START THE INPUT

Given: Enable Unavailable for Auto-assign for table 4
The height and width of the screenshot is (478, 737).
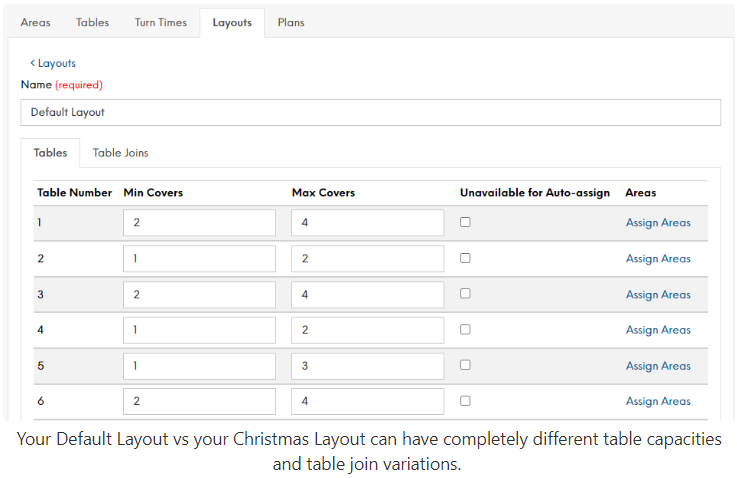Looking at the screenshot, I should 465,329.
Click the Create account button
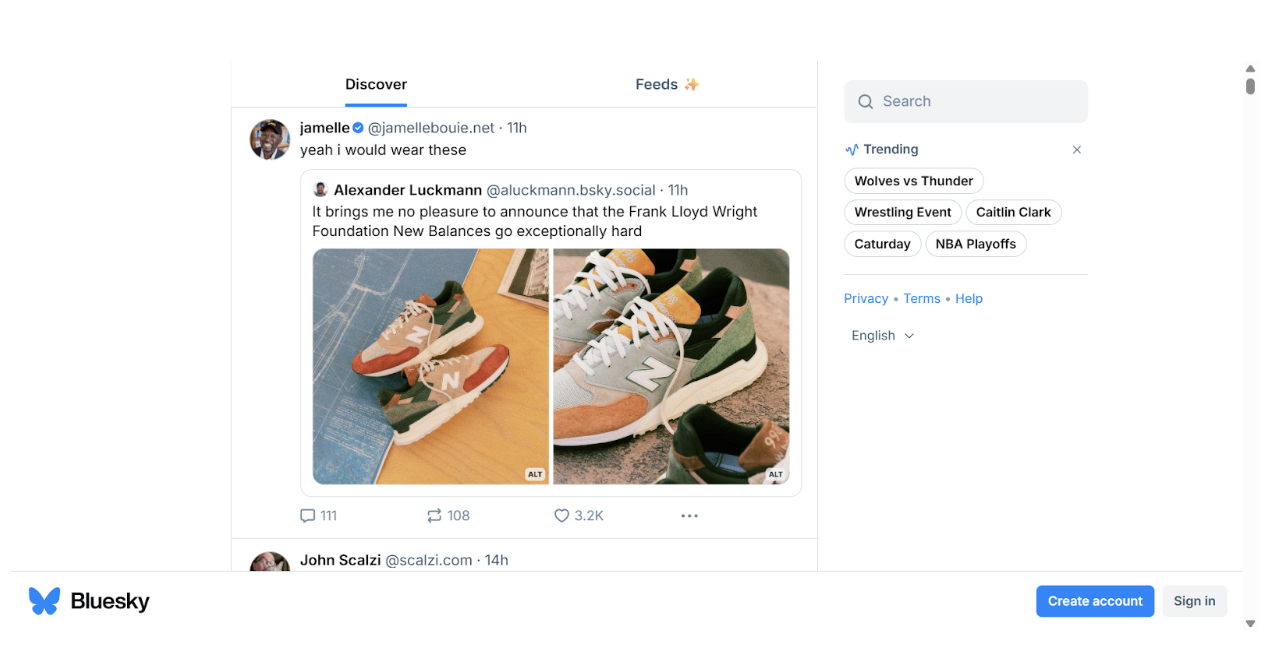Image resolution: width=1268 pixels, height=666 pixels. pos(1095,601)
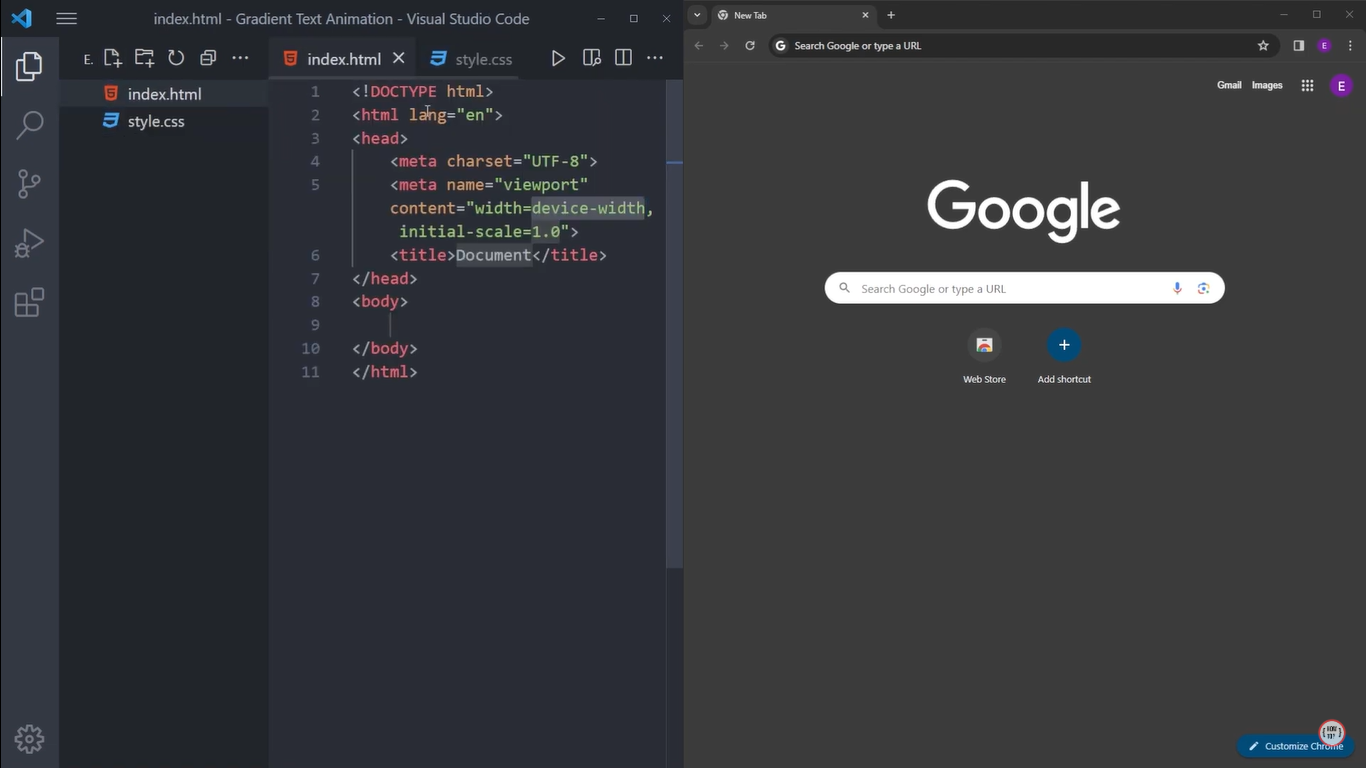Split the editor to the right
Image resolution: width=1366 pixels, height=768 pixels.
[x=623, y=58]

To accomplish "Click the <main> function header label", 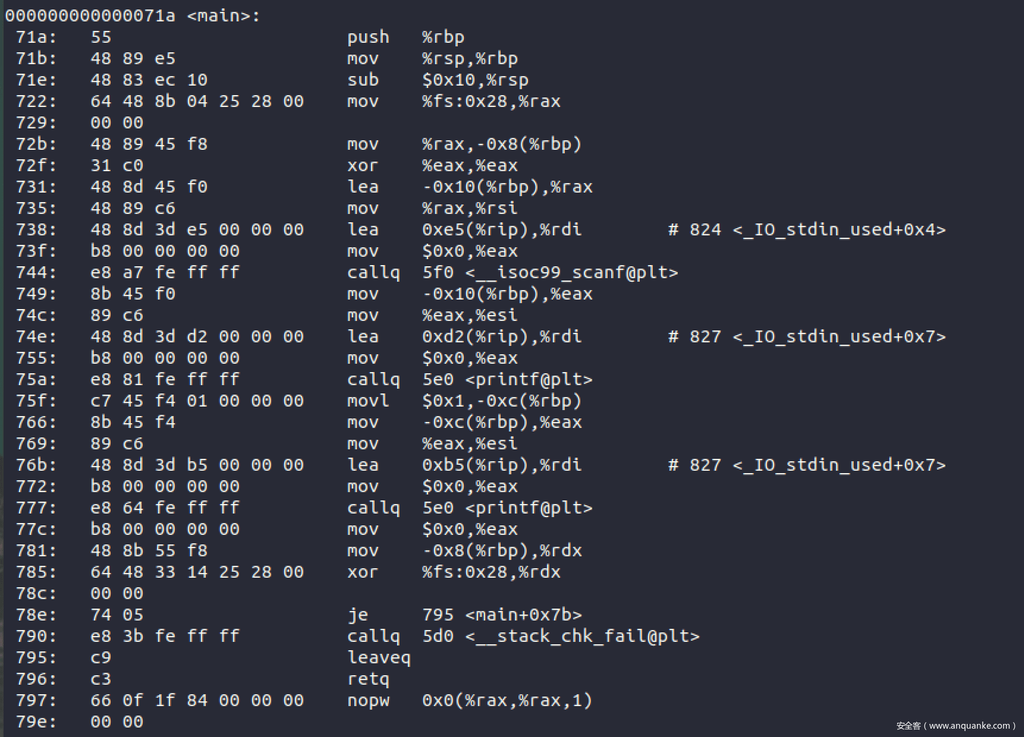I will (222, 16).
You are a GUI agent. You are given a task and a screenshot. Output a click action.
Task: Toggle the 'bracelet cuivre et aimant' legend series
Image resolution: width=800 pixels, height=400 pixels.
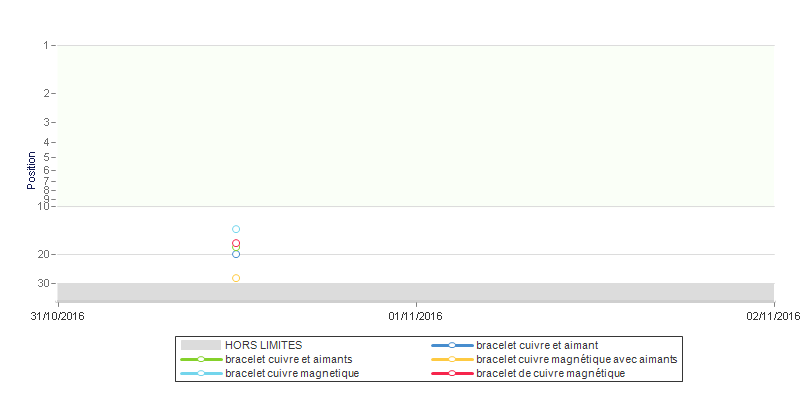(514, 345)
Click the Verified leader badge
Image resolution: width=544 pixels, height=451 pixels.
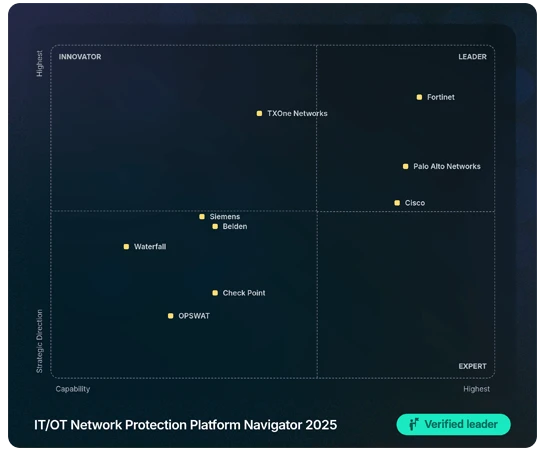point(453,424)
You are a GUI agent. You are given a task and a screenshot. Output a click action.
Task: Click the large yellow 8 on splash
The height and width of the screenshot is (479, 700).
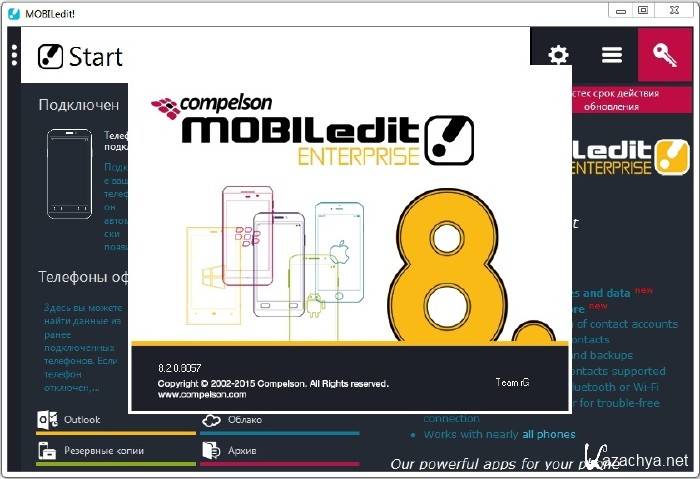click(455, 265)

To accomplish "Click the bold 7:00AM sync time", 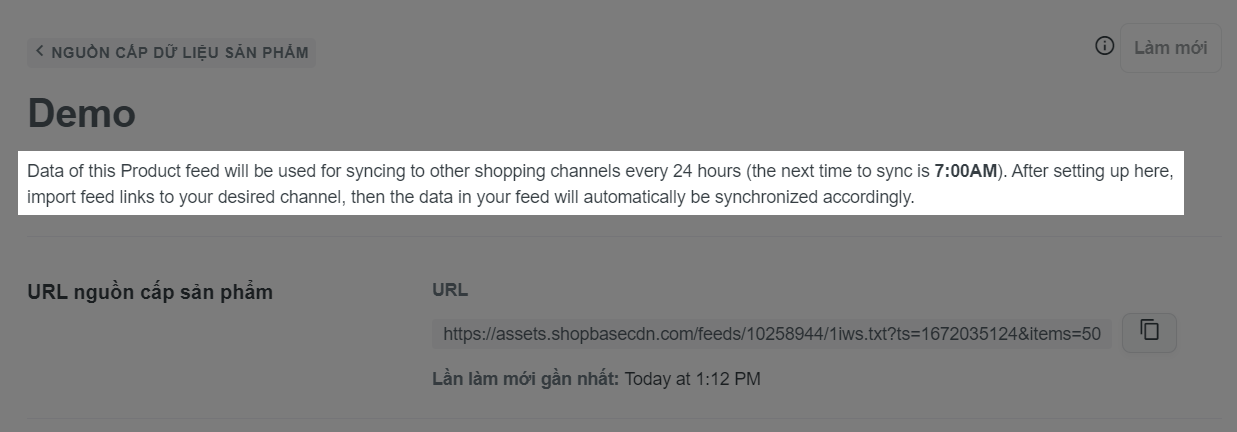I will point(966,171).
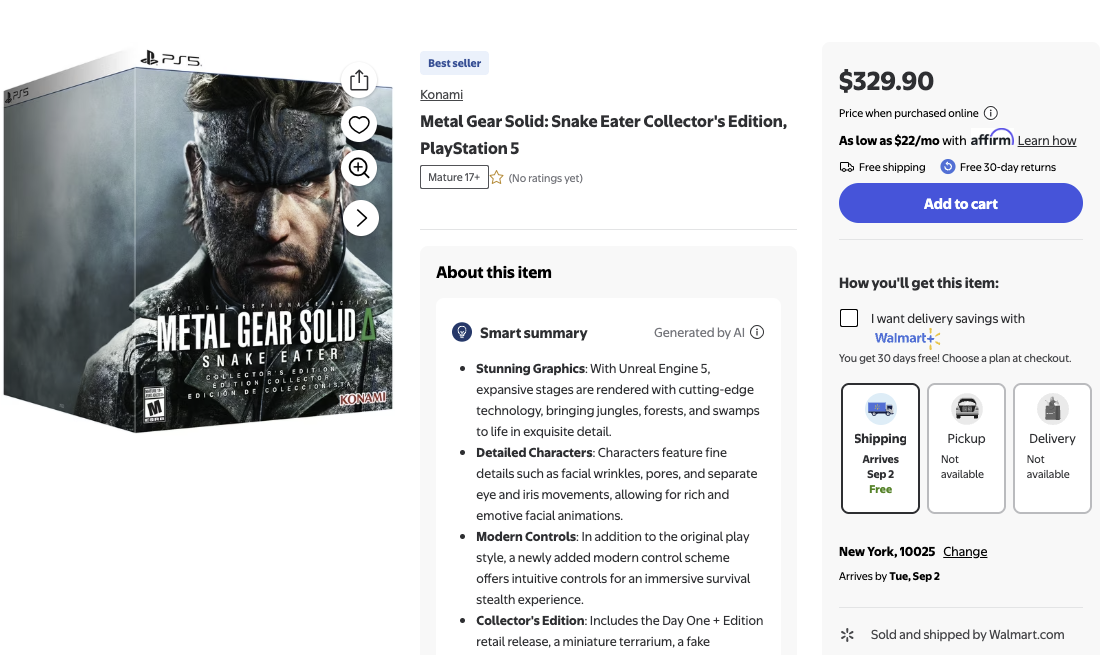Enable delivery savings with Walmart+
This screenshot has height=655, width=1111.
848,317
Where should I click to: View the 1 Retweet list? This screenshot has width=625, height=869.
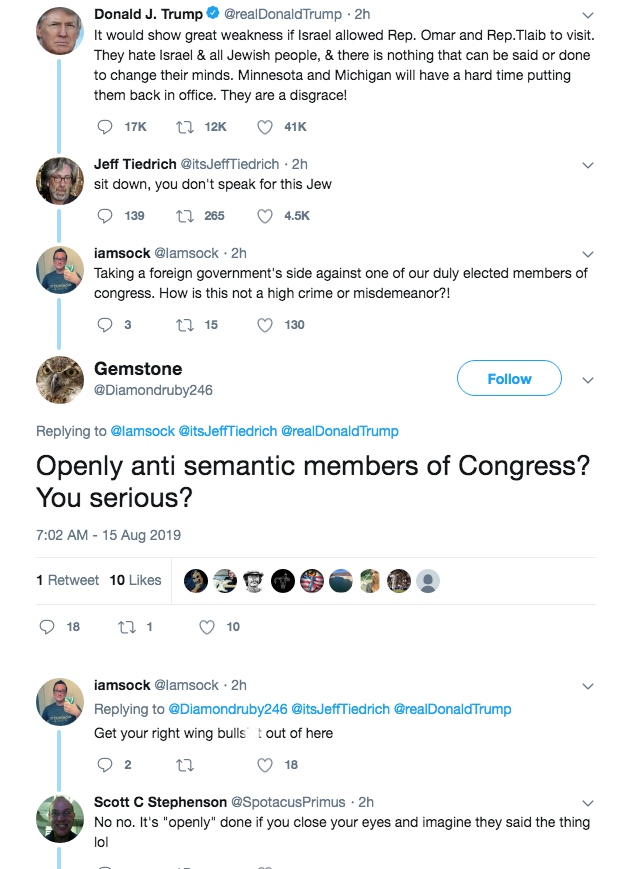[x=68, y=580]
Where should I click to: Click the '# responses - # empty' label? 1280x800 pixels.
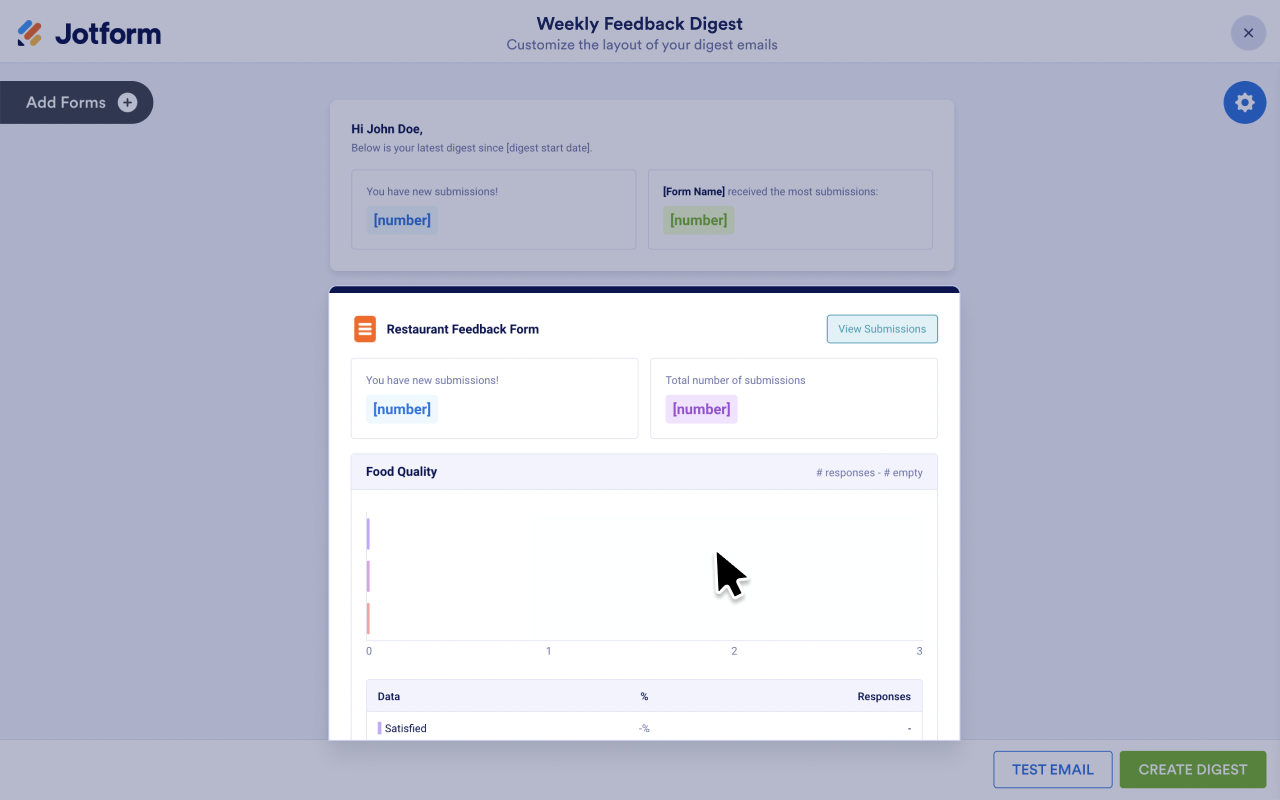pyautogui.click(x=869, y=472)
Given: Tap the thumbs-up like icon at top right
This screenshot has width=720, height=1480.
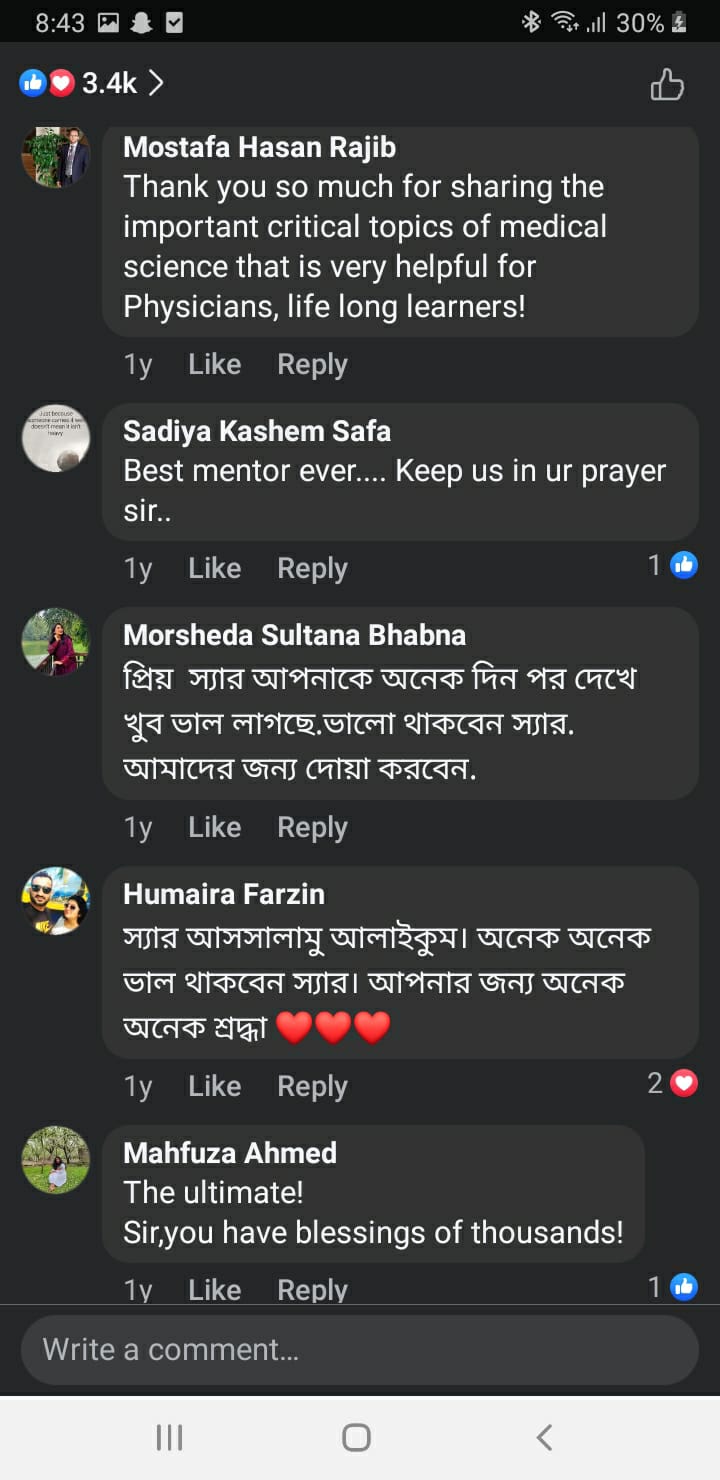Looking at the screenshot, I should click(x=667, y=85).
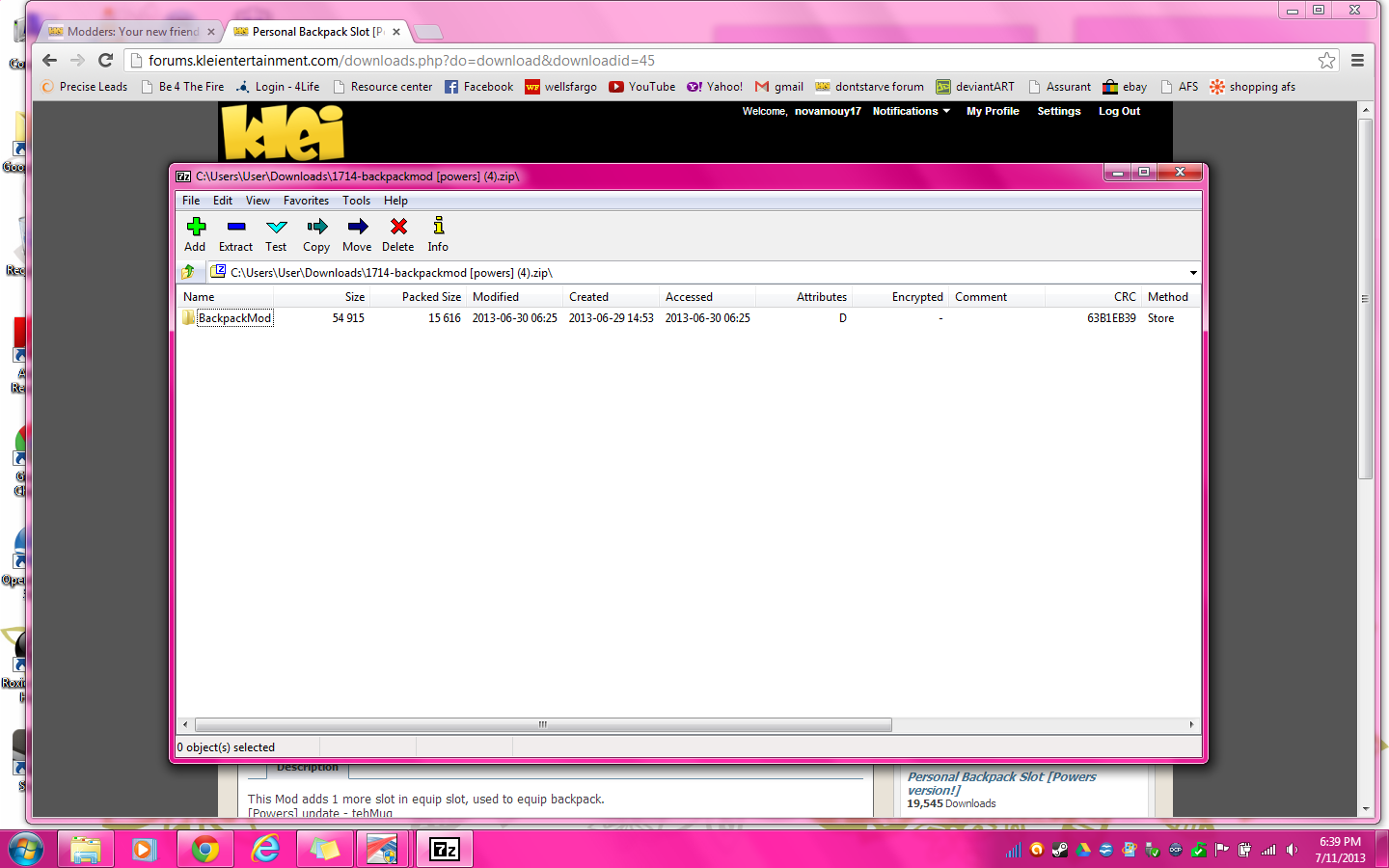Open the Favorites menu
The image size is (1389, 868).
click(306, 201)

END THE INPUT

**ASSIGNED TASK**
Starting at the line that contains "Given: Tap the" and ending with the last line of the data, transcribe every line exactly; skip the pictures.

**RESPONSE TO THE EXERCISE**
Given: Tap the thumbs-up like icon at top right
This screenshot has width=720, height=1480.
Looking at the screenshot, I should click(x=667, y=85).
Open the Favorites menu
The image size is (1389, 868).
click(306, 201)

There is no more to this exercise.